● **AIM OF THE TASK**
From the line containing "The image size is (868, 331)." down to the last line of the entries, print each line exactly and leave the pictures out.
BEGIN
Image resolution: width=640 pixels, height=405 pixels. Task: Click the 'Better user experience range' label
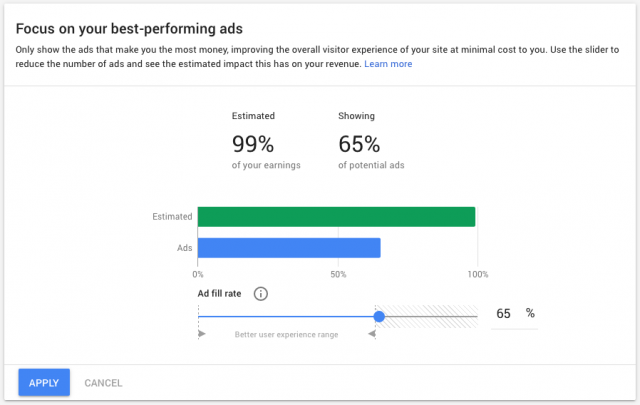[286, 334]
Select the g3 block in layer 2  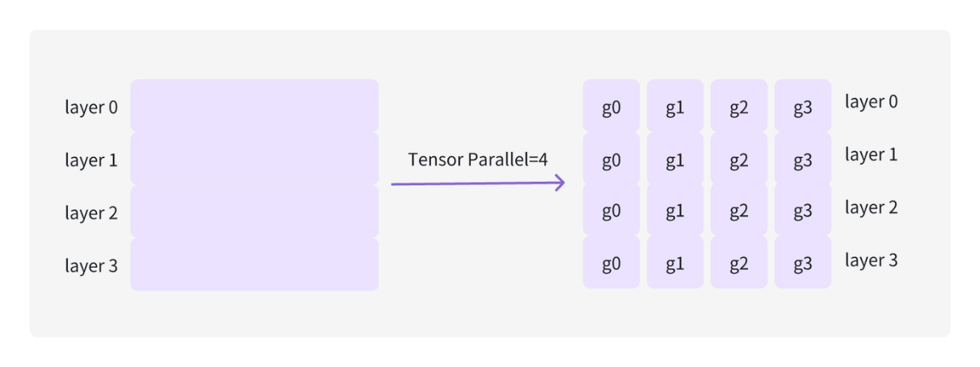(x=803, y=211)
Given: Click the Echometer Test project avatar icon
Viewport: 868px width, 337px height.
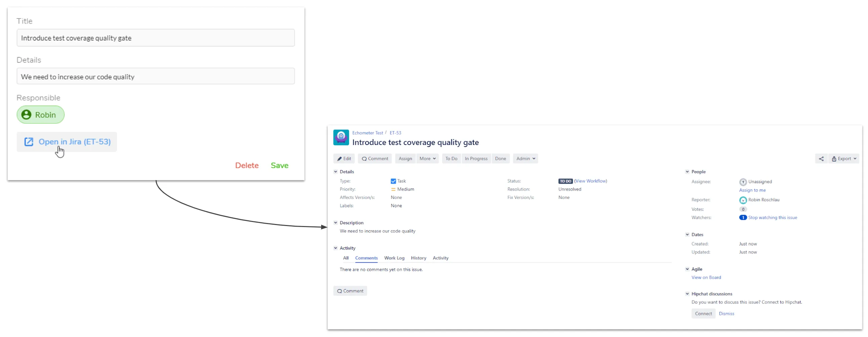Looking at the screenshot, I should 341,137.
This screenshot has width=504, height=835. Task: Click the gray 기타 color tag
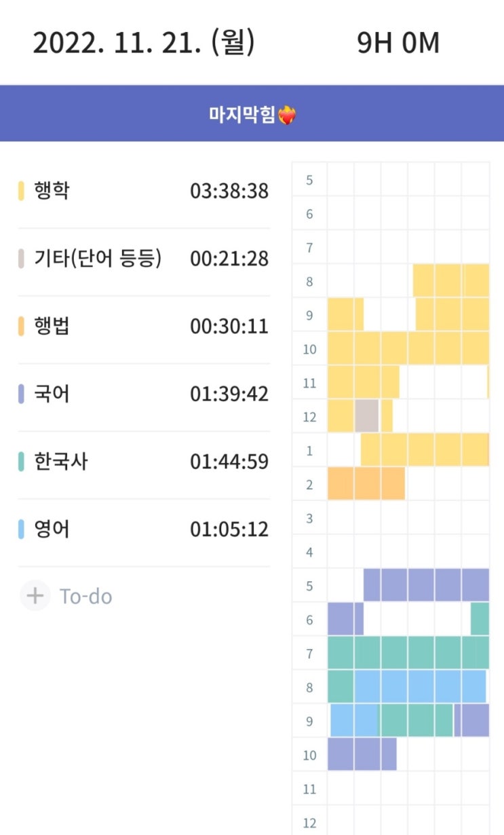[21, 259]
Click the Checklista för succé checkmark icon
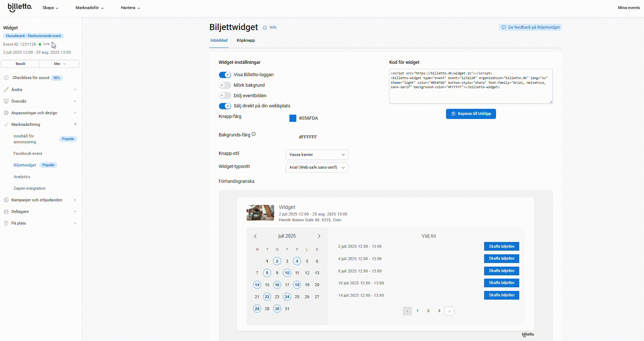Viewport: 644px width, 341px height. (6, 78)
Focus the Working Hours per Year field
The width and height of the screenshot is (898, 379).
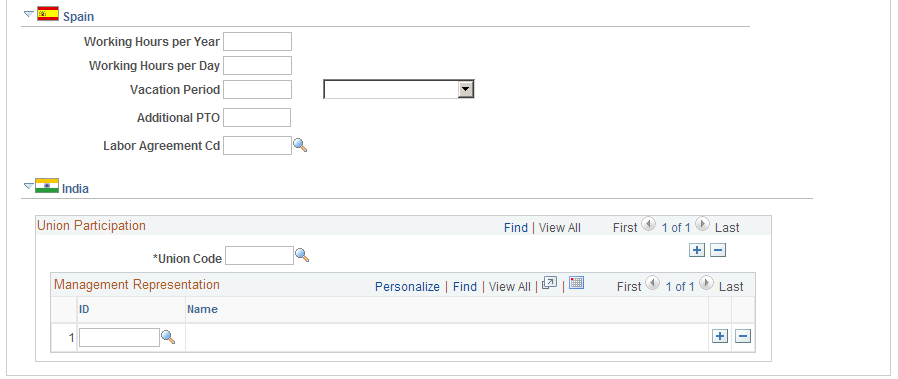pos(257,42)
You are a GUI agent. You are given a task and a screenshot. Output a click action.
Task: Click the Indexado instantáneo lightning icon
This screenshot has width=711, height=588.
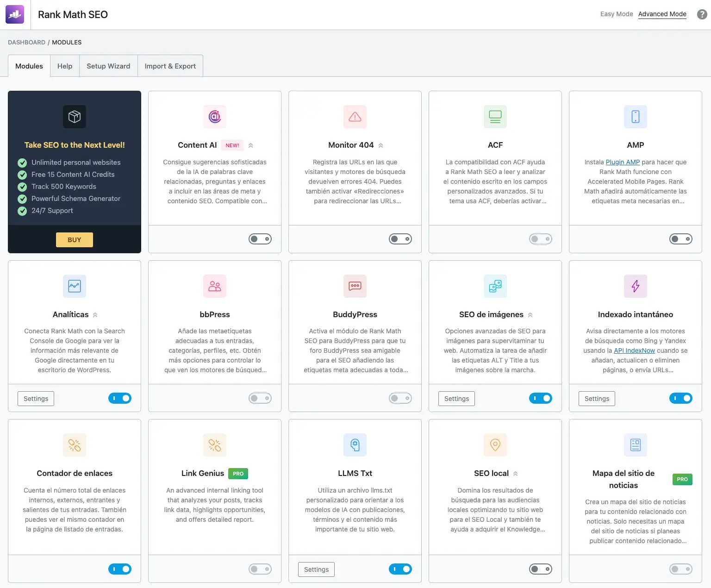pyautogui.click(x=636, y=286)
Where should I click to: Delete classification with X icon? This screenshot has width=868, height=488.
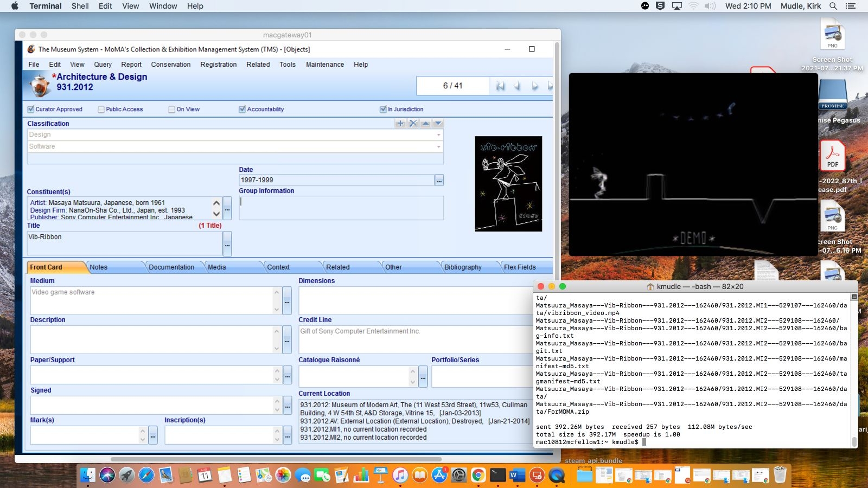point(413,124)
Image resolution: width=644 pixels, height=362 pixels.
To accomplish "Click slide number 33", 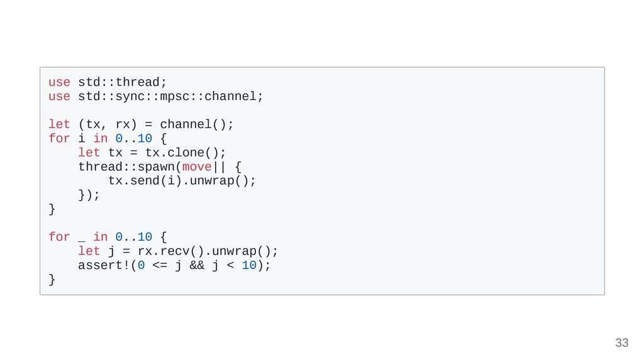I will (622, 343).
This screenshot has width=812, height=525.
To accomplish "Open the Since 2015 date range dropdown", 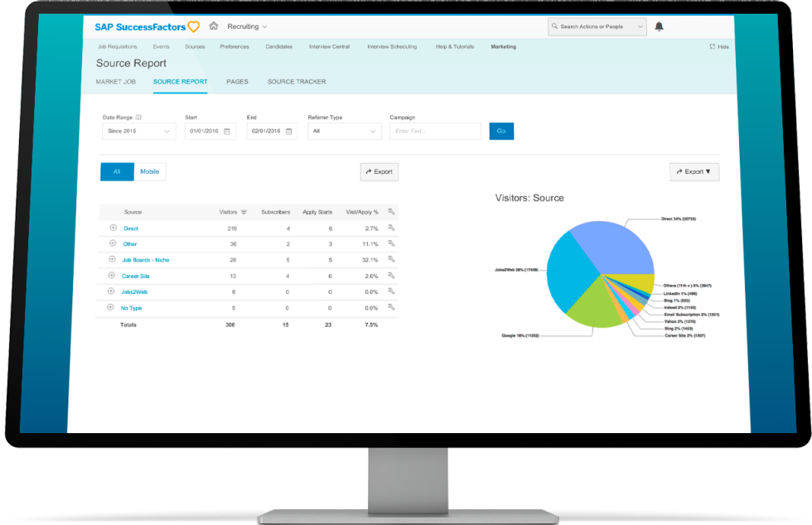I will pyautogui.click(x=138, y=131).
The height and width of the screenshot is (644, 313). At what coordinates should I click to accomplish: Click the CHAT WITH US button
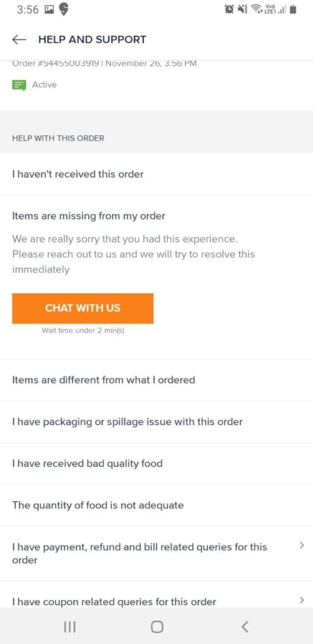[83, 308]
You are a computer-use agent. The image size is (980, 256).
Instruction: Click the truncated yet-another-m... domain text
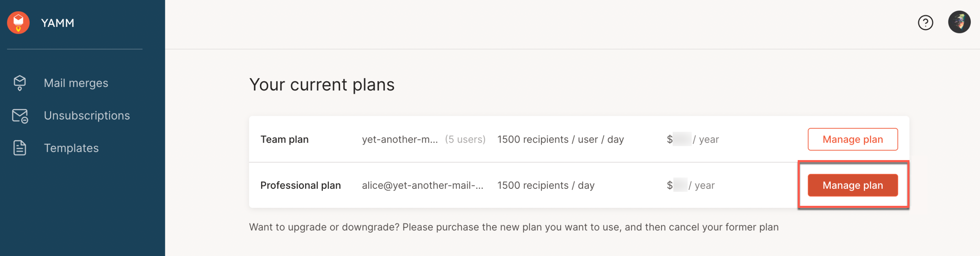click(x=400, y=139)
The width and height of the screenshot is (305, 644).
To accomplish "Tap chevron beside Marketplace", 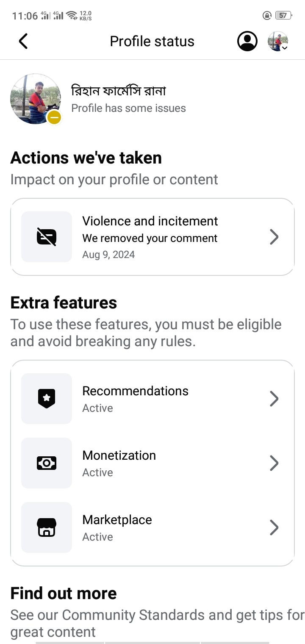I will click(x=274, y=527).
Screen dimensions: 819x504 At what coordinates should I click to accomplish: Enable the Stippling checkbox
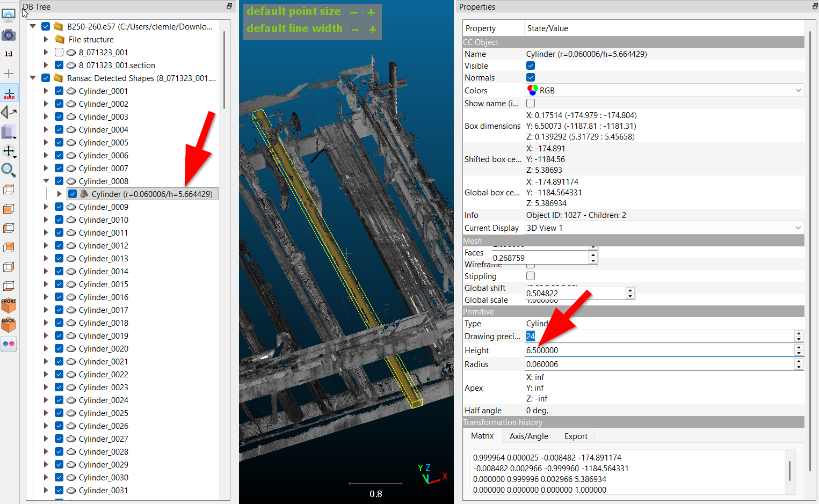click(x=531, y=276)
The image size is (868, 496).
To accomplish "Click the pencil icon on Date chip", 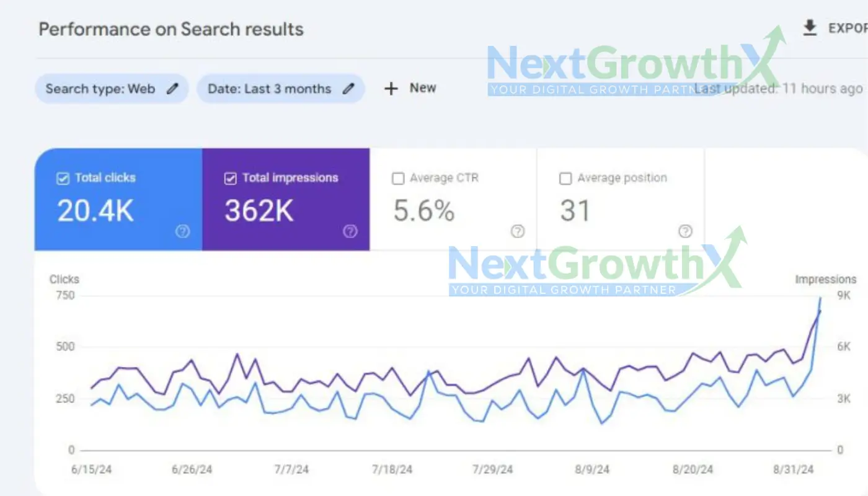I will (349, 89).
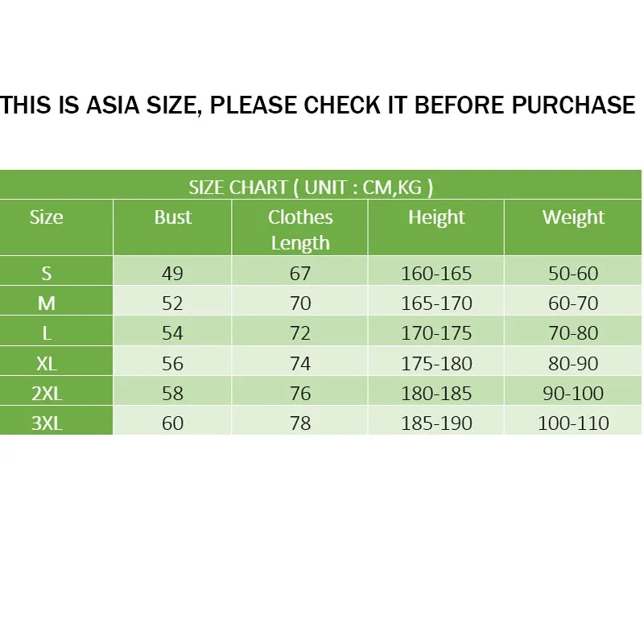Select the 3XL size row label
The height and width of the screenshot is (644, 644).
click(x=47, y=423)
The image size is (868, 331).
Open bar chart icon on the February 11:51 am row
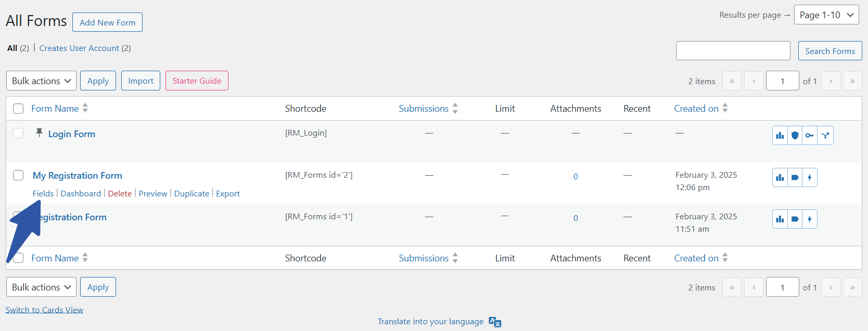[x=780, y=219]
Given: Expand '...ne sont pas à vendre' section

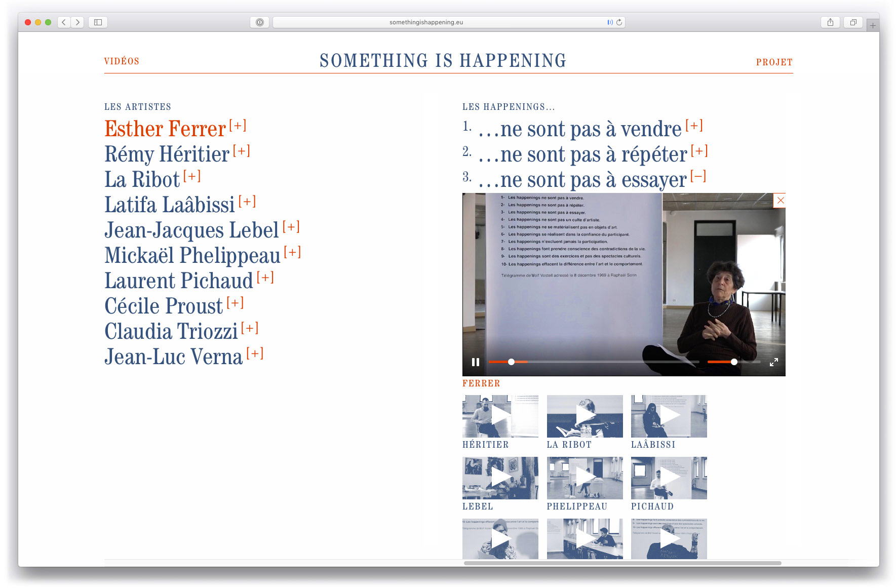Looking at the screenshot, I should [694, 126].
END
● **SOLUTION TO THE PROBLEM**
The image size is (868, 331).
Open bar chart icon on the February 11:51 am row
[x=780, y=219]
Given: Expand '...ne sont pas à vendre' section

Looking at the screenshot, I should [694, 126].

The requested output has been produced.